Scientists consider tidal heating as a threat for the habitability of exomoons.[6]
There is a minimum mass of roughly 0.20 solar masses for stars to host habitable moons within the stellar habitable zone. When effects of eclipses as well as constraints from a satellite's orbital stability are used to model the runaway greenhouse limit of hypothetical moons, it is estimated that — depending on a moon's orbital eccentricity — there is a minimum mass of roughly 0.20 solar masses for stars to host habitable moons within the stellar habitable zone.[7] [8]
If a moon at less than 1% the mass of the Earth such as Europa were to orbit the Sun at a distance similar to Earth's orbit, it would only be able to hold onto its atmosphere for a few million years. However, for any larger, Ganymede-sized moons venturing into its stellar system's habitable zone, an atmosphere and surface water could be retained pretty much indefinitely. Models for moon formation suggest the formation of even more massive moons than Ganymede is common around many of the super-Jovian exoplanets.[9][10]
They are different methods to detect exomoons. Using a transiting exoplanet, the CHEOPS mission could detect exomoons around the brightest red dwarfs. Using the same method, ESPRESSO could detect the Rossiter–McLaughlin effect caused by the exomoons.[11]
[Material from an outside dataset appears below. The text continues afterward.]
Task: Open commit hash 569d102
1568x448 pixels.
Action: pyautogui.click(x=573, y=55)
The possible exomoon candidate transiting 2MASS J1119-1137AB lies in the habitable zone of its host (at least initially until the planet cools), but it is unlikely complex life has formed as the system is only 10 Myr old. If confirmed, the exomoon may be similar to primordial earth and characterization of its atmosphere with the James Webb Space Telescope could perhaps place limits on the time scale for the formation of life.
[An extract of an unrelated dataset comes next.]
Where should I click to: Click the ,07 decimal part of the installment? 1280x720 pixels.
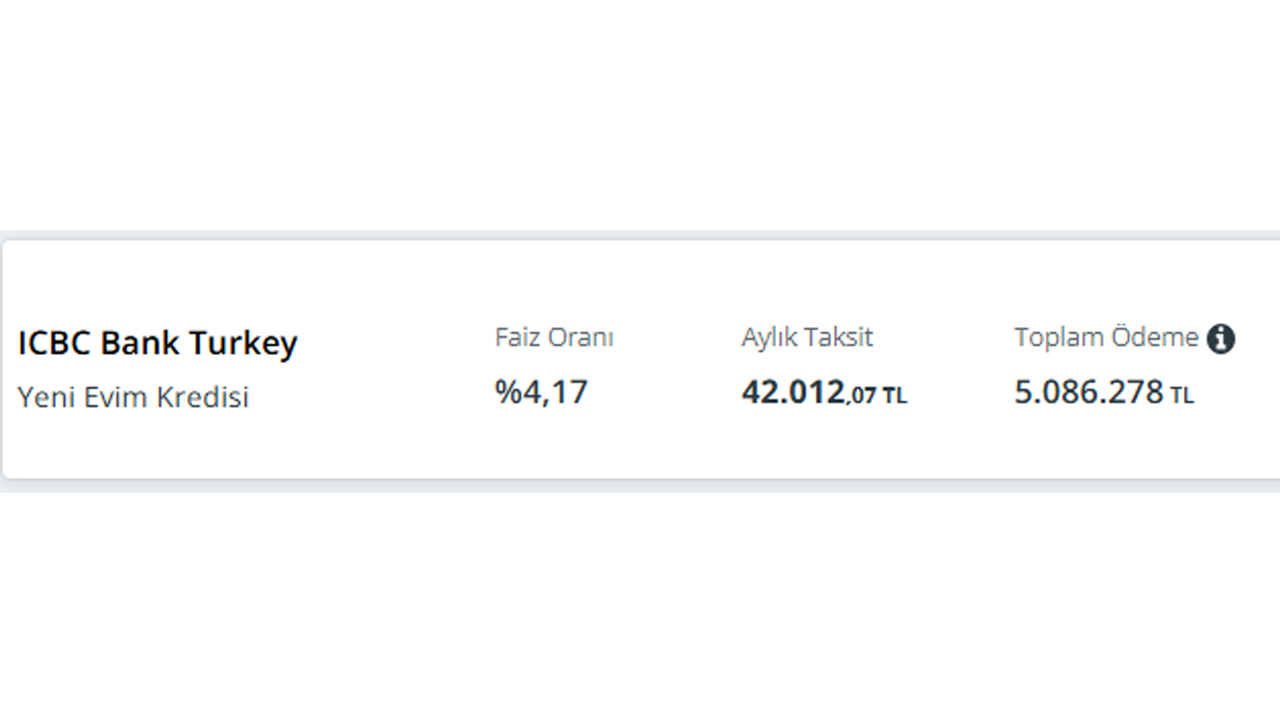click(x=862, y=396)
Scientists studied the possibility of exomoons around planets that orbit red dwarfs in the habitable zone. While they found 33 exoplanets from earlier studies that lie in the habitable zone, only four could host Moon- to Titan-mass exomoons for timescales longer than 0.8 billion years. These four planets were HIP 12961 b, HIP 57050 b, Gliese 876 b and Gliese 876 c.[12] For this mass range however, the exomoons could probably not hold onto their atmosphere.[12]
The researchers increased the mass for the exomoons and found that those with the mass of Mars around Gliese 876 b and c could be stable on timescales above the Hubble time.[13]
CHEOPS and ESPRESSO could detect exomoons around the four candidates. However, both methods require a transiting exoplanet, which is not the case for HIP 12961 b, HIP 57050 b, Gliese 876 b and Gliese 876 c.[12]